Dzięki koleżankom bibliotekarkom wiem, że Legimi, czyli system wypożyczeń z sieci, to coś fantastycznego, bo można trafić książki, których zwyczajnie nie ma w zasobie naszej książnicy, ale też nie bardzo można je wypożyczyć z zasobów międzybibliotecznych. No i super sprawa, bo ja od czasu do czasu szukam jakichś tam unikatów. Co prawda, przemili bibliotekarze zawsze na rzęsach i uszach stają, aby pomóc, ale czasami się zwyczajnie nie udaje.
A teraz proszę, trzeba polecieć do biblioteki, dostać, albo wyjęczeć kod dostępu i hulaj dusza, piekła nie ma. No ja na pewno skorzystam, bo jakoś tak mam, że zwyczajnie lubię czytać.
A serio, to słowa uznania za fantastyczne podejście do czytelników i ich potrzeb. Książnica kolejny raz pokazała, że idzie z duchem czasu, czyli sławne panie bibliotekarki w bamboszkach oraz w okularkach i z kokami jak ananasy to przeszłość już tak odległa, że się zwyczajnie o niej nie pamięta.

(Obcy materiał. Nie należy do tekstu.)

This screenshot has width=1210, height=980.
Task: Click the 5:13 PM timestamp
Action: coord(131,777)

Choć przyznać muszę, że ile razy w Miasteczku zawieje mnie pod moją pierwszą w życiu bibliotekę, dziś budynek na głucho zamknięty i zapomniany, to zawsze mnie wzruszenie ogarnia. To tam przecież cudem i podstępem udało mnie się wypożyczyć „Przeminęło z wiatrem” Margaret Mitchell i przeczytać jednym ciągiem. Wtedy poszłam na jedyne w moim życiu wagary i okłamała wszystkich dookoła, że czytam coś innego. Nikt się nie pokapował, że to był ten gorący, historyczny romans.

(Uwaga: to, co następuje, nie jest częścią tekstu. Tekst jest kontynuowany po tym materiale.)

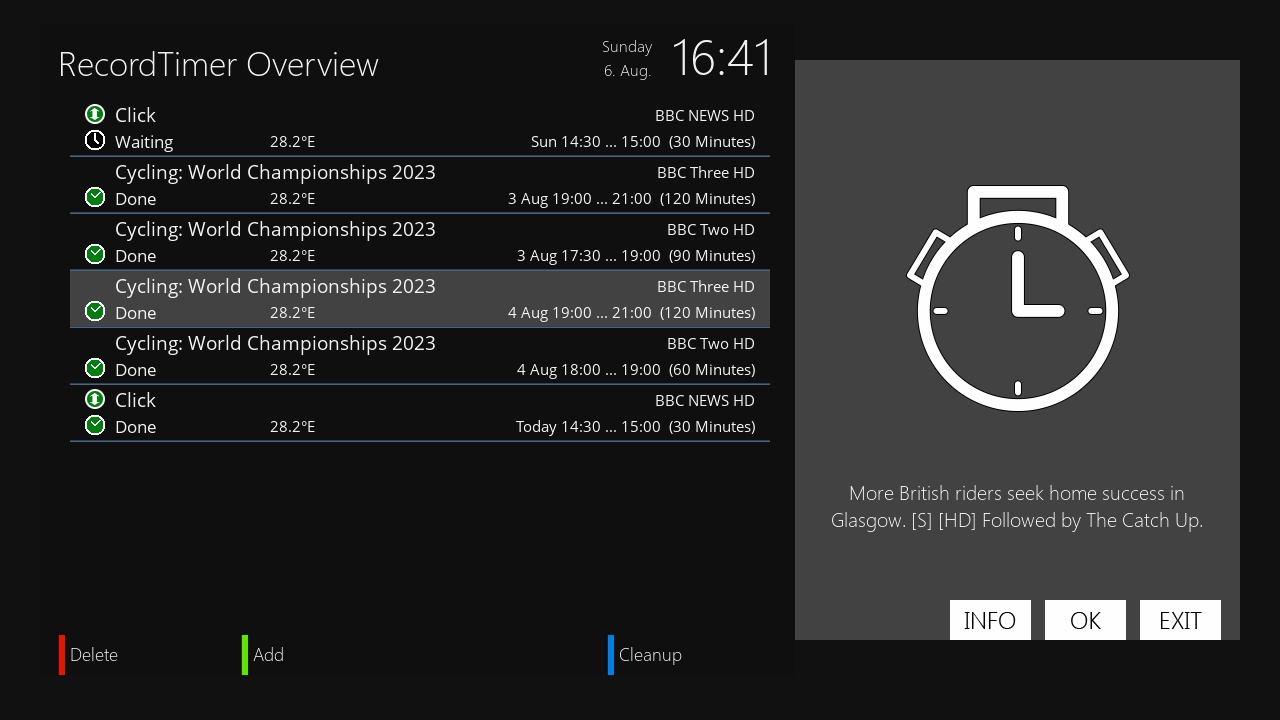Select the highlighted 4 Aug BBC Three HD recording

(420, 298)
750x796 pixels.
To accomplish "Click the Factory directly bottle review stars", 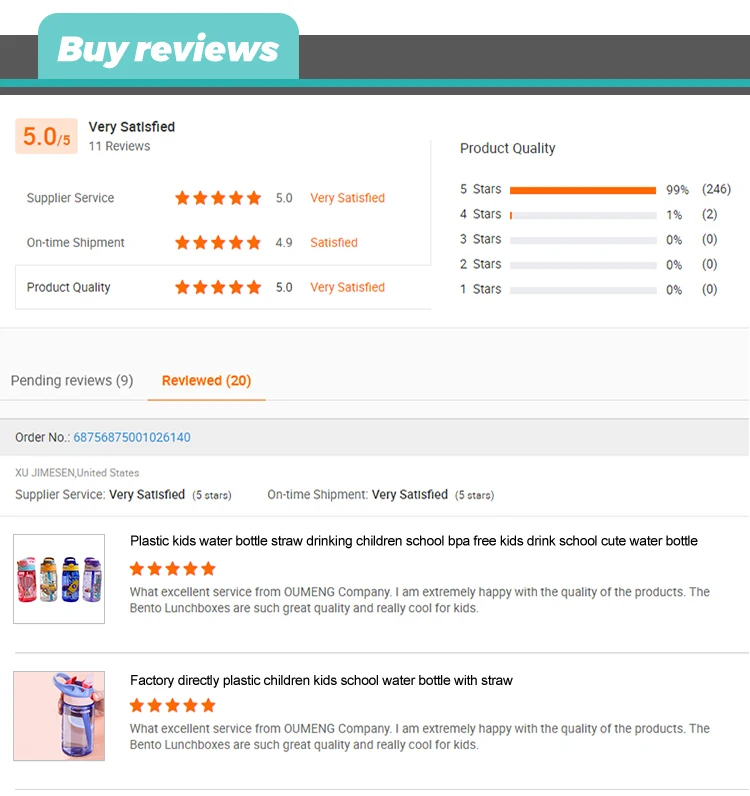I will pos(173,705).
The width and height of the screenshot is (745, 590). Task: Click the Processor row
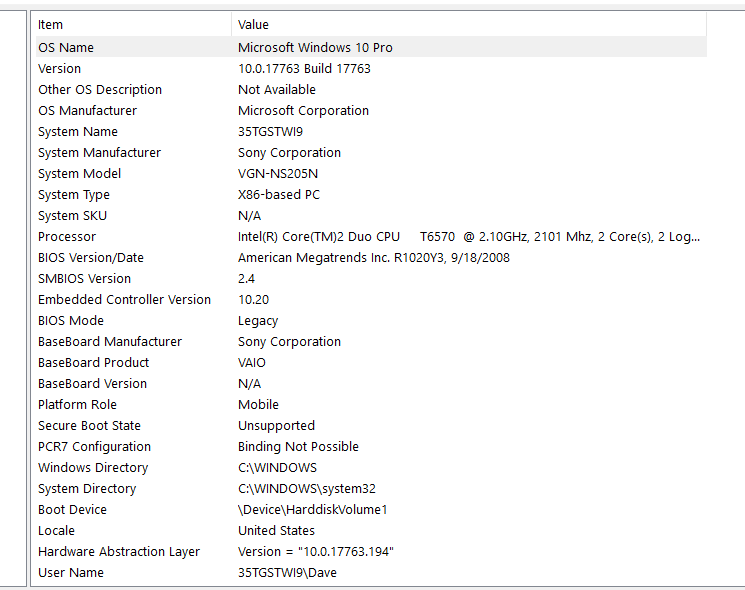click(x=67, y=236)
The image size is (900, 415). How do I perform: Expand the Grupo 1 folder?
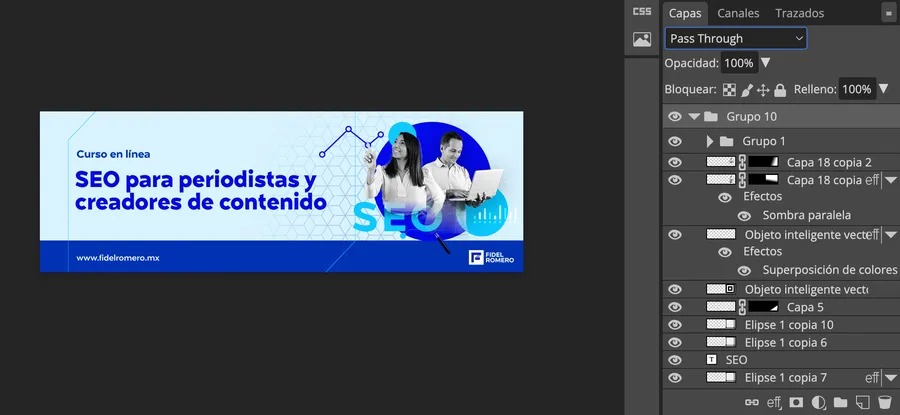click(x=710, y=141)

A teraz to już nikogo i o nic nie trzeba by było pytać. Znalazłby sobie człowiek, niechby i smarkaty przygody pięknej Scarlett O’Hara, która jak chce książka, piękna nie była i nikt by nie dociekał, co tam sobie w komputerze czy w telefonie człowiek czyta.
A teraz z innego kątka. Pisałam już kiedyś, że nie rozumiem, po co turyści zaglądają do Miasta, skoro miasto absolutnie nie robi nic, aby ich zachęcić. No i właśnie za tydzień przyjeżdża kolejna wycieczka i chce się zachwycić miastem. OK, tylko co u Boga ojca im pokazać, żeby się rzeczywiście zachwycili…. Ja zwyczajnie nie bardzo mam pojęcie, a z reguły tego mi jakoś nigdy nie brakuje.
Miastu przybędzie kolejny honorowy obywatel. Ten zaszczyt przypadł panu senatorowi Władysławowi Komarnickiemu.